Parny n’a pas connu personnellement Madagascar. Il s’est sans doute appuyé sur des relations écrites ou orales pour situer les quelques éléments malgaches qu’il décrit avec une certaine précision. Les noms propres qu’il cite sont ceux de Malgaches des côtes (non préfixés en Ra- comme ceux de la plupart des Malgaches des plateaux) et l’évocation, dans la Chanson IV, de “l’enceinte habitée par les morts”, protégée par “un mur élevé” sur lequel “sont rangées des têtes de bœufs aux cornes menaçantes”, nous renvoie au sud-ouest de la Grande-Ile, dans les régions des éleveurs de bovins. Zanhar (Chanson VII) est bien le nom du dieu créateur des Malgaches (qui pratiquaient déjà, avant l’arrivée des chrétiens, une sorte de monothéisme) ; par contre, Niang, évoqué ici comme une sorte d’esprit malin comparable au diable, n’existe pas dans la tradition malgache. Enfin, s’il est vrai que l’on sacrifiait ou exposait les enfants nés sous un signe néfaste (Chanson XI), c’était moins parce qu’ils risquaient de mener une vie misérable et cruelle pour eux-mêmes que parce qu’ils représentaient, en raison d’une certaine surpuissance magique liée au néfaste, un danger pour leur famille et la hiérarchie du clan.
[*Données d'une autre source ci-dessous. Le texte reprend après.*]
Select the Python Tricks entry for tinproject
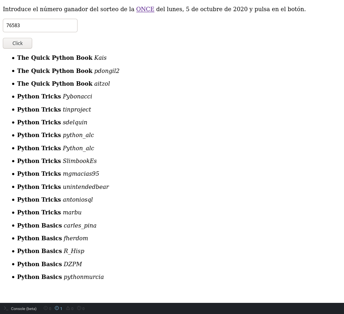The height and width of the screenshot is (314, 344). tap(54, 110)
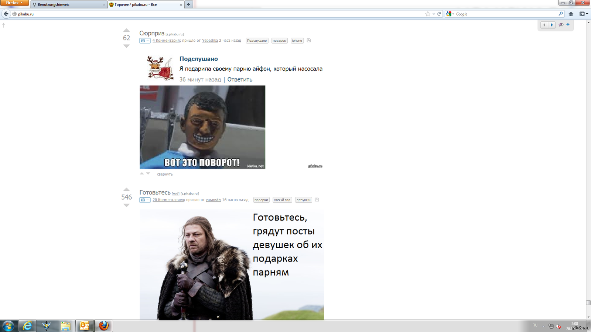This screenshot has height=332, width=591.
Task: Save the Сюрприз post with floppy icon
Action: point(309,41)
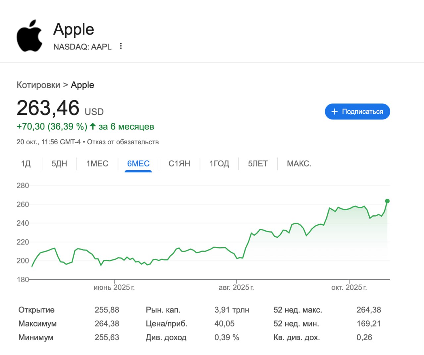Switch to the 5ДН tab
The height and width of the screenshot is (355, 424).
[x=59, y=164]
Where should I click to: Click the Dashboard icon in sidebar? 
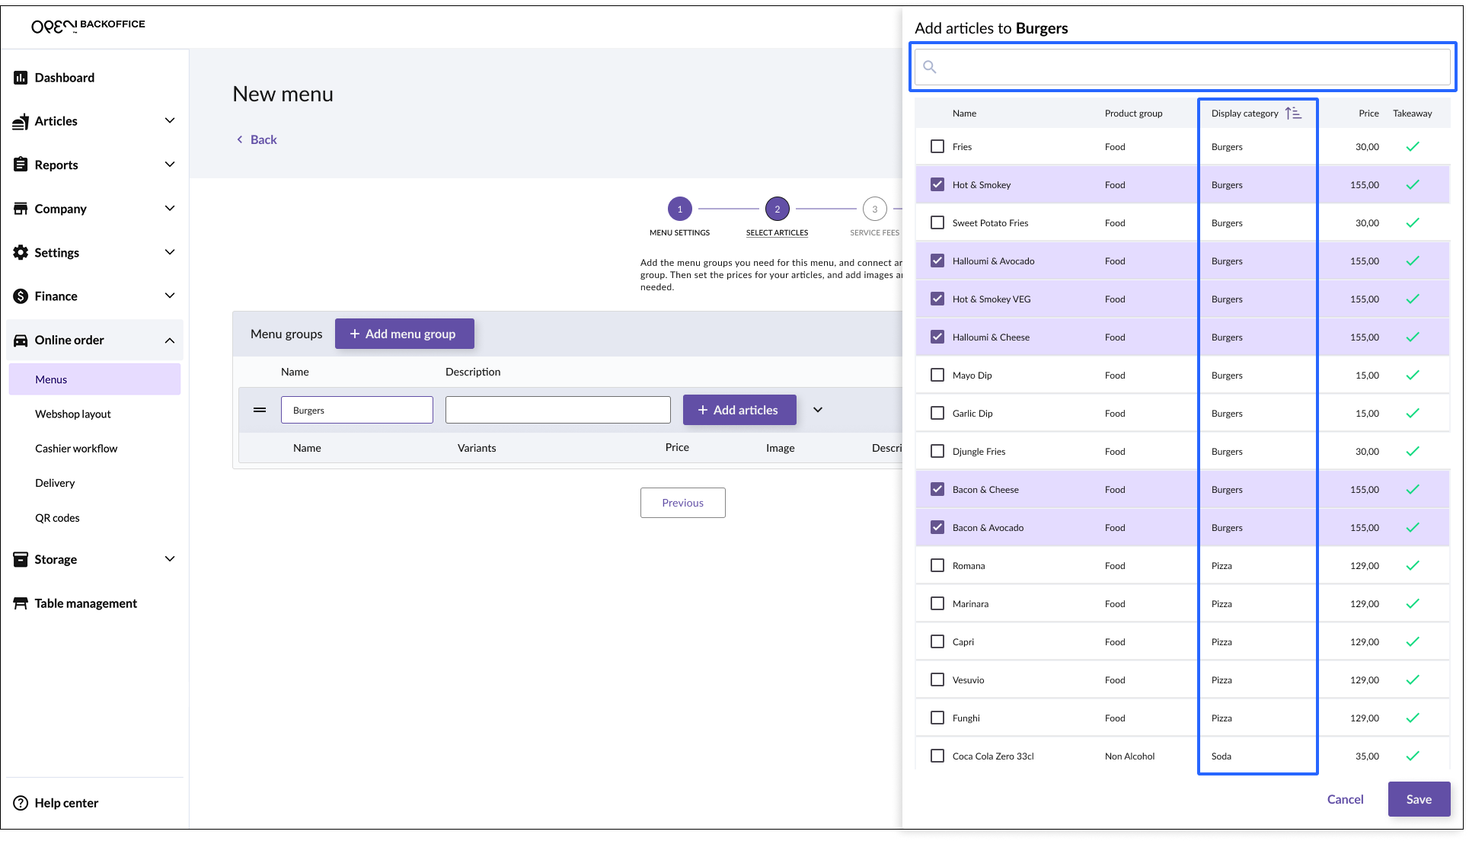click(x=21, y=78)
De même, bien que certaines Chansons de Parny évoquent des formes poétiques traditionnelles : les prières chantées en chœur par les femmes pour les guerriers, vivants et morts, les chants élogieux en présence ou à la suite du souverain ou encore les dialogues des contes, des devinettes et des hain-teny (2), ce ne sont pas là des “traductions”, pas même des adaptations, tant l’esprit et le style de Parny sont éloignés de l’esprit et de la tournure ethniques.


______________

1. La notice est déjà parue dans l’anthologie réalisée par Serge Meitinger et Jean-Claude Carpanin Marimoutou, Océan indien : Madagascar, La Réunion, Maurice, Omnibus, 1998 ; la présentation du texte dans Les Carnets de l’exotisme, n° 2-3, « Routes malgaches », 1990, pour accompagner la réédition des Chansons.

2. Petits poèmes malgaches traditionnels de tournure délibérément énigmatique, fondés souvent sur un proverbe ou une formule toute faite que le travail du verbe déborde et remet en contexte.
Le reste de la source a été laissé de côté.